[Dataset excerpts]
....

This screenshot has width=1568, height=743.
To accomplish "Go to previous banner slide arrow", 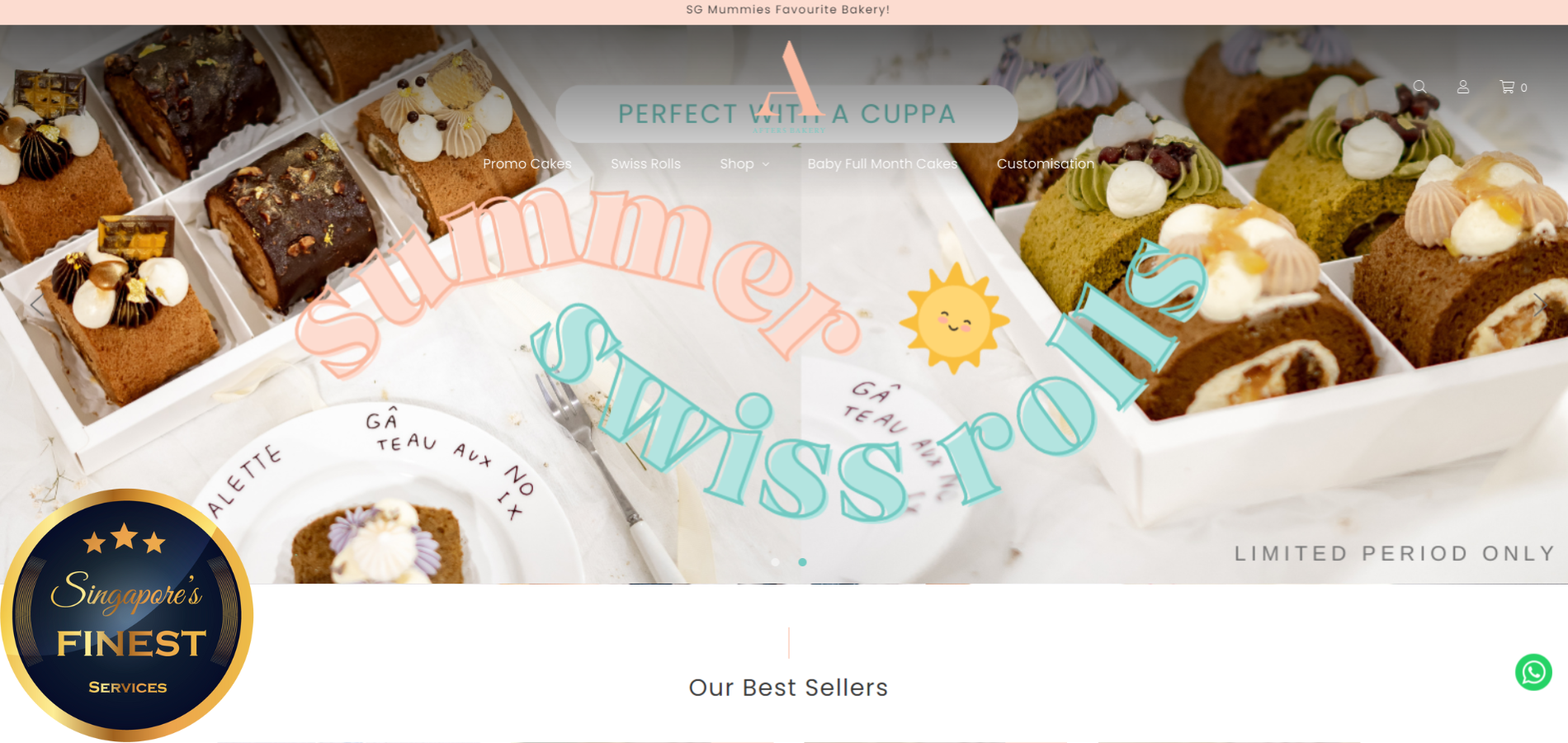I will [x=35, y=305].
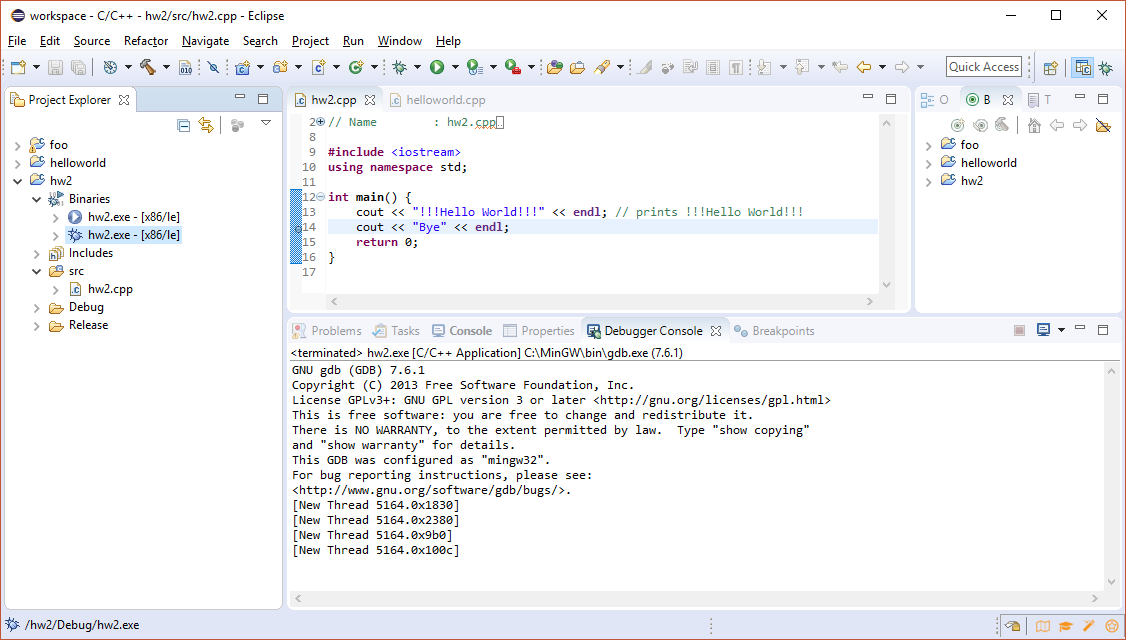Start debugging with the bug toolbar icon
This screenshot has height=640, width=1126.
pos(399,67)
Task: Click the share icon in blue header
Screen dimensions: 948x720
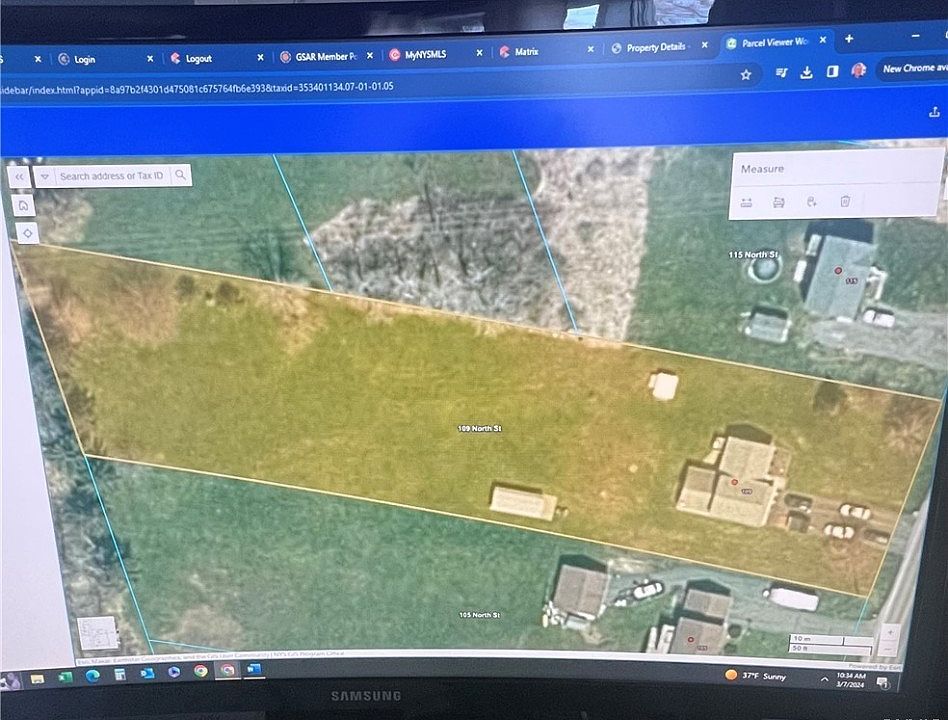Action: coord(935,113)
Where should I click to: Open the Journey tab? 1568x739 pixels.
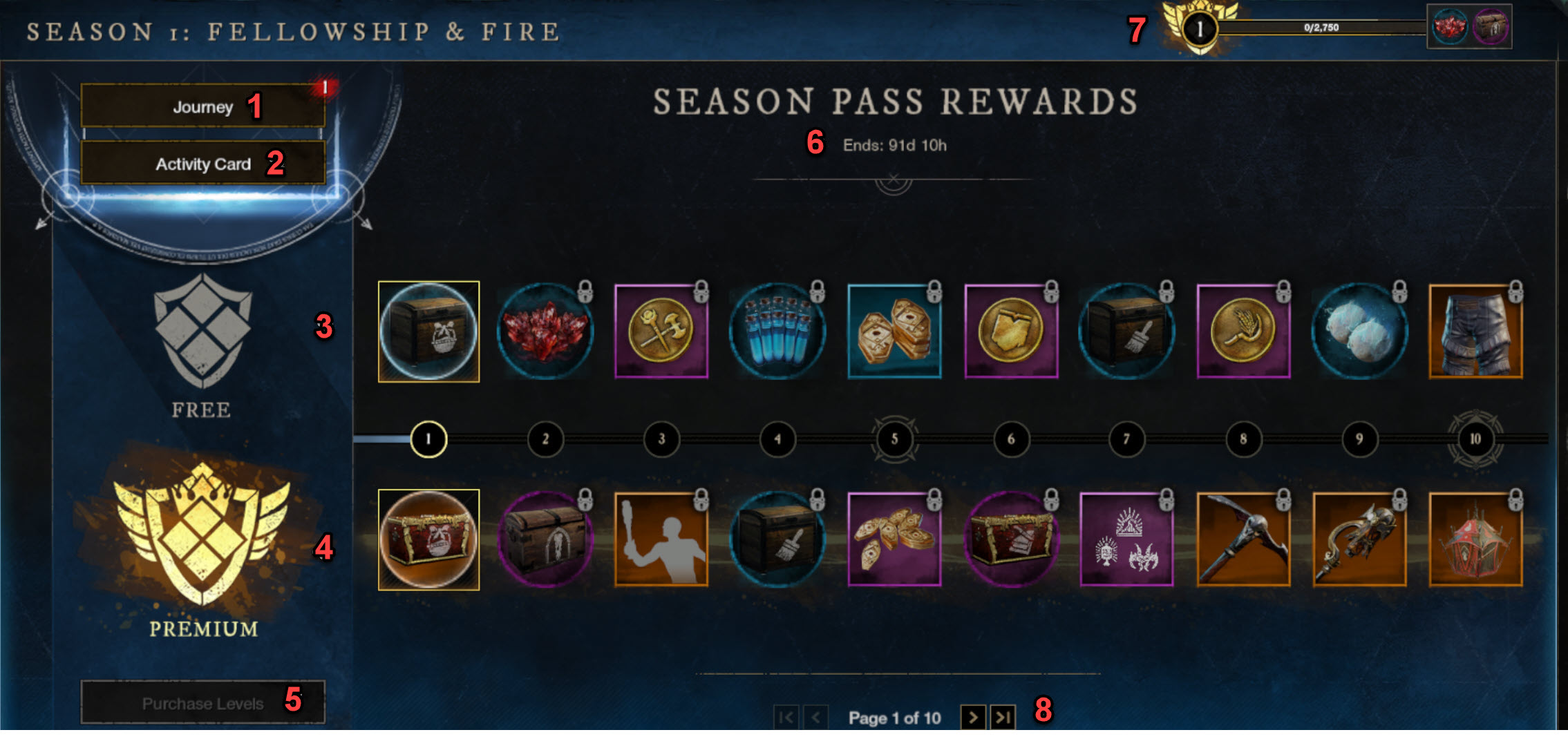pyautogui.click(x=202, y=106)
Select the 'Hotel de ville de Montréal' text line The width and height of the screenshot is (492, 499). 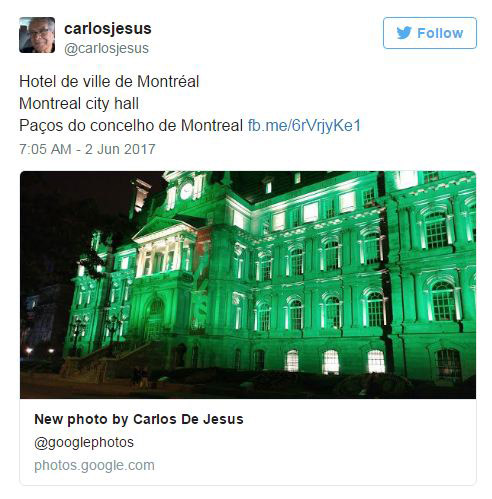click(x=109, y=81)
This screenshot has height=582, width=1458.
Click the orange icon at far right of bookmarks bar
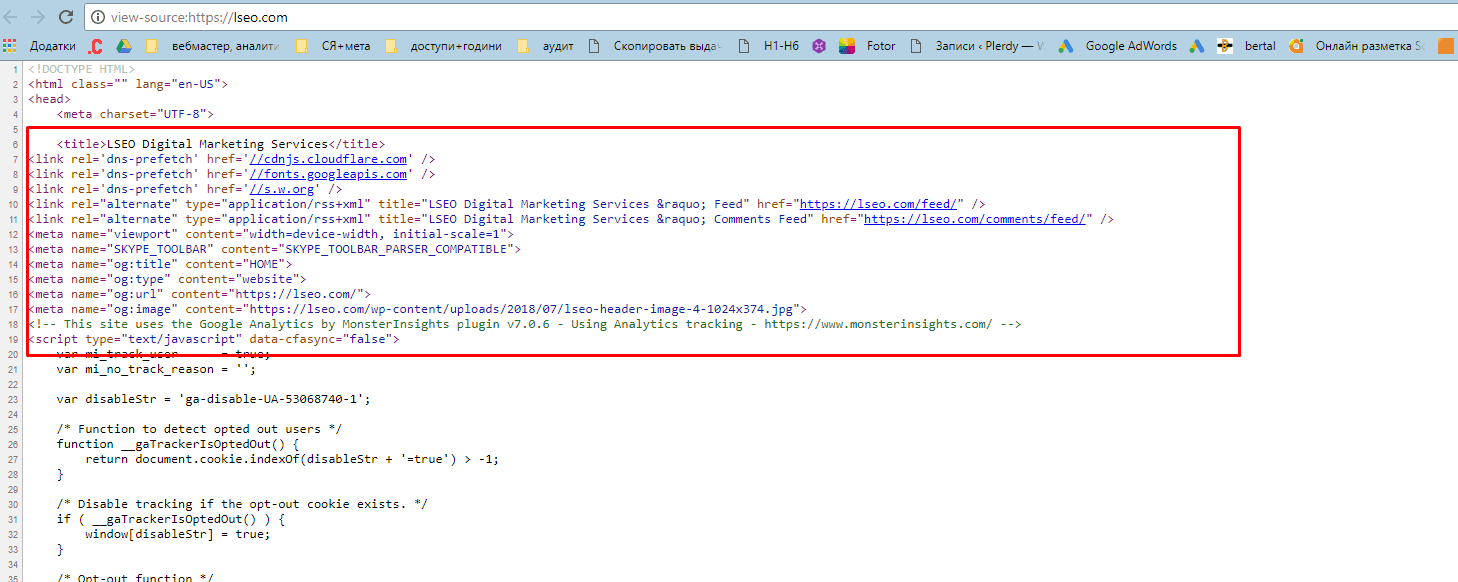[x=1446, y=45]
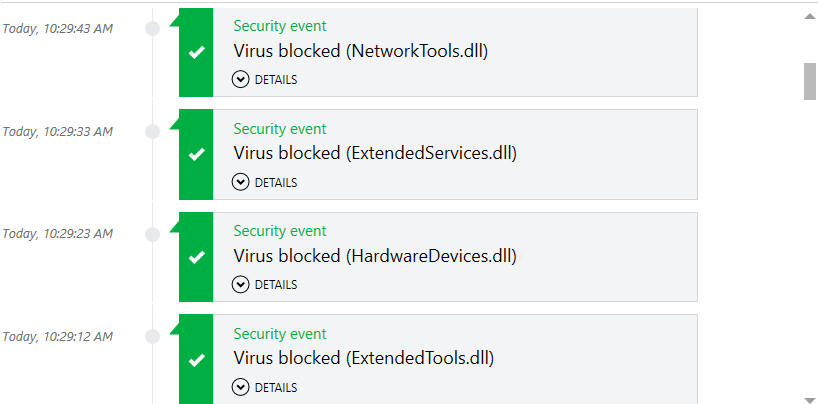
Task: Open the Virus blocked (ExtendedServices.dll) entry
Action: click(x=375, y=153)

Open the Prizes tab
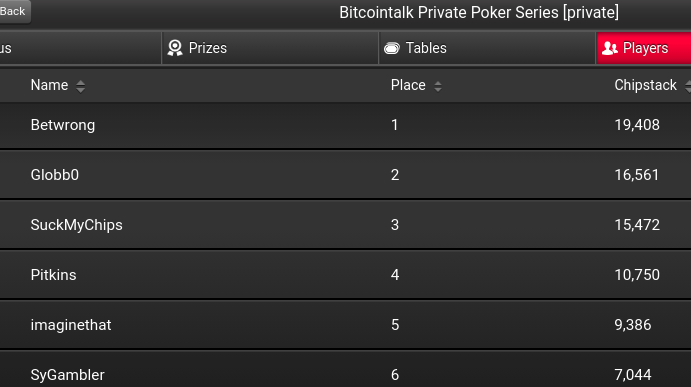(x=270, y=48)

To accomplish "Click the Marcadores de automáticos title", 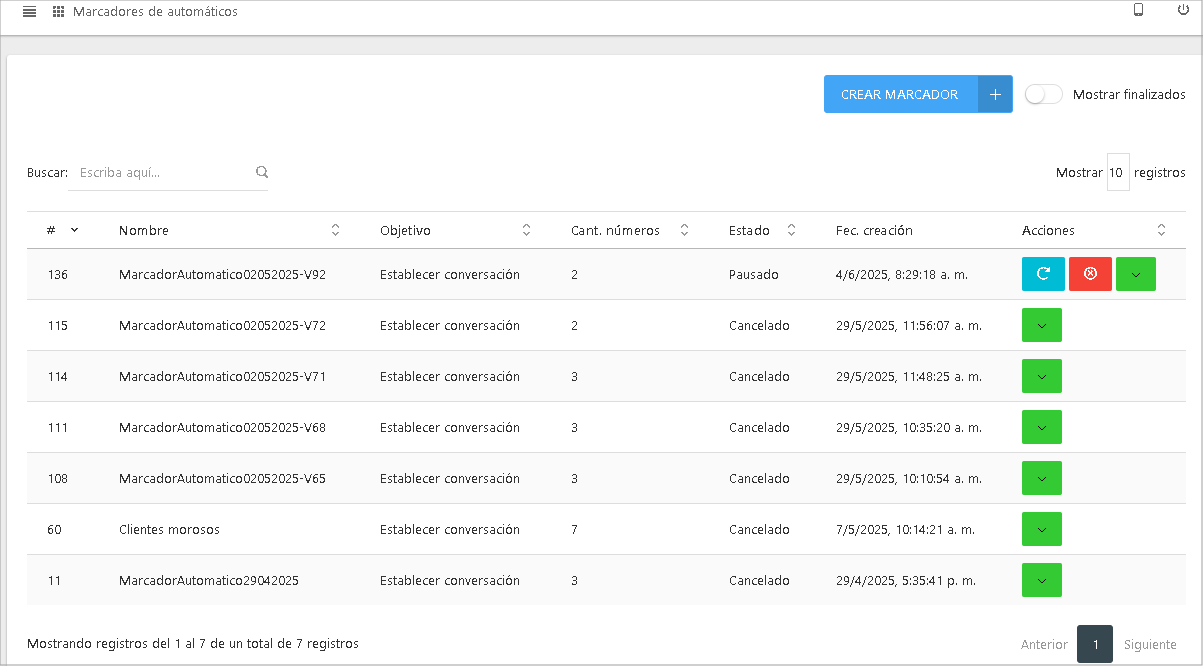I will [x=153, y=11].

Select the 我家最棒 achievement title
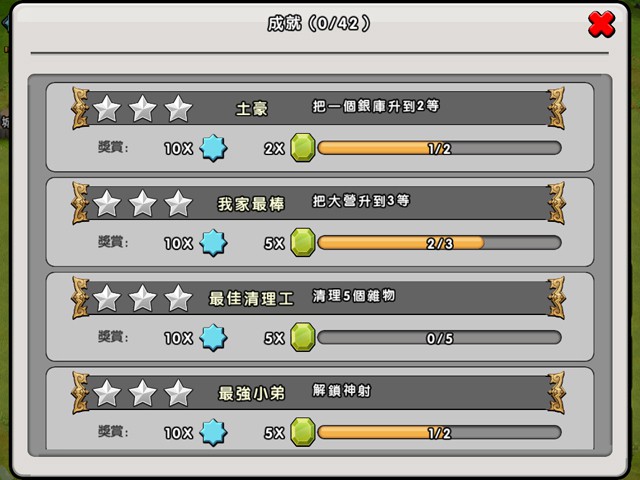tap(251, 204)
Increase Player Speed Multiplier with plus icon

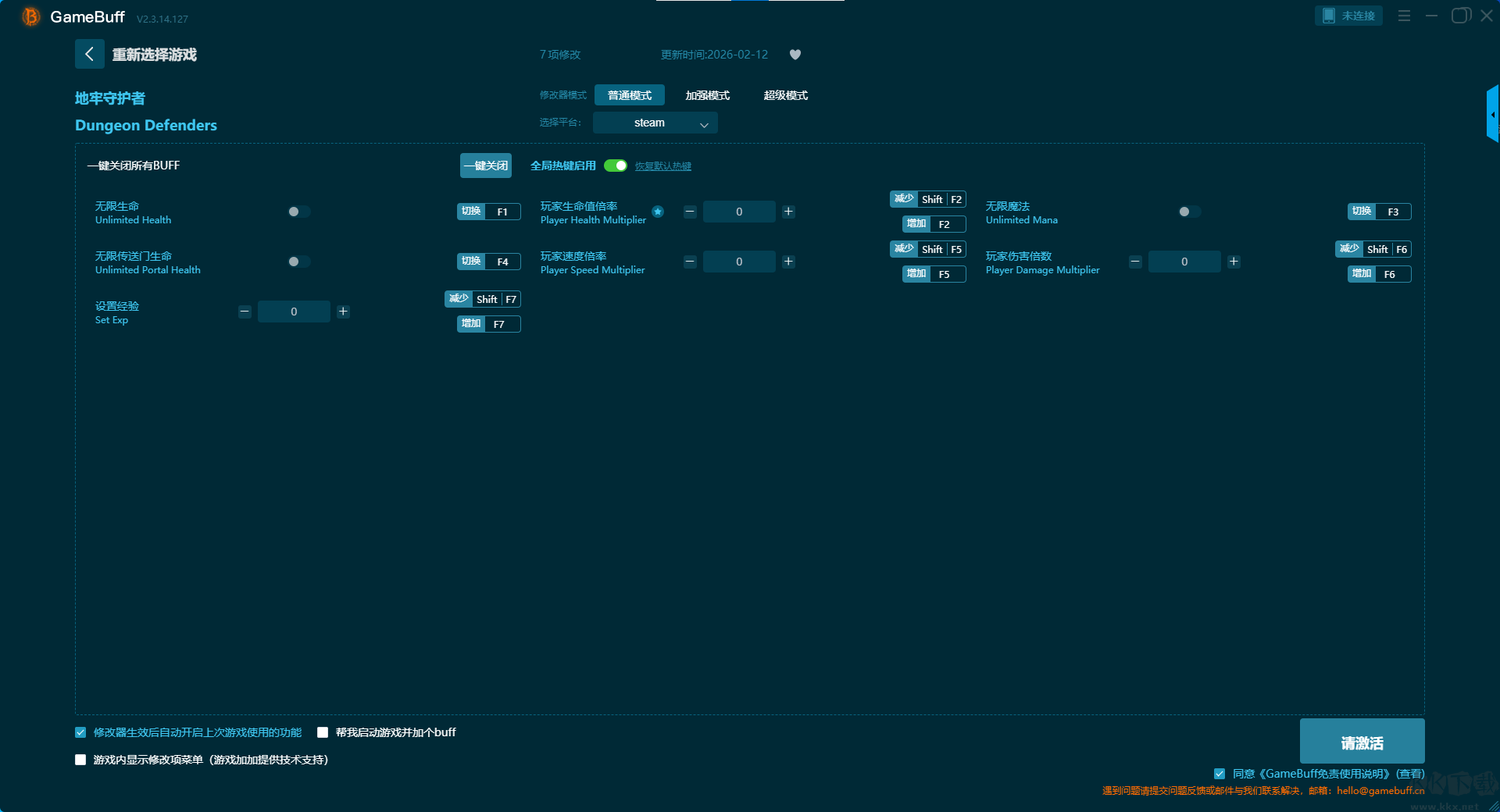click(788, 262)
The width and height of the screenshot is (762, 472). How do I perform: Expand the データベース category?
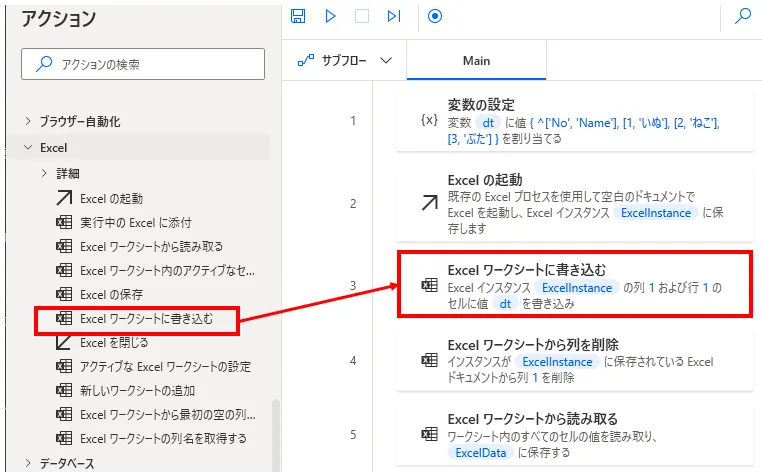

....

Each line from the one containing "Select the 我家最棒 achievement title" to the final line of the data must be printed exactly, both included, with nothing else and no pictures.

Select the 我家最棒 achievement title
tap(251, 204)
Increase Player Speed Multiplier with plus icon

click(788, 262)
The width and height of the screenshot is (762, 472). How do I perform: Expand the データベース category?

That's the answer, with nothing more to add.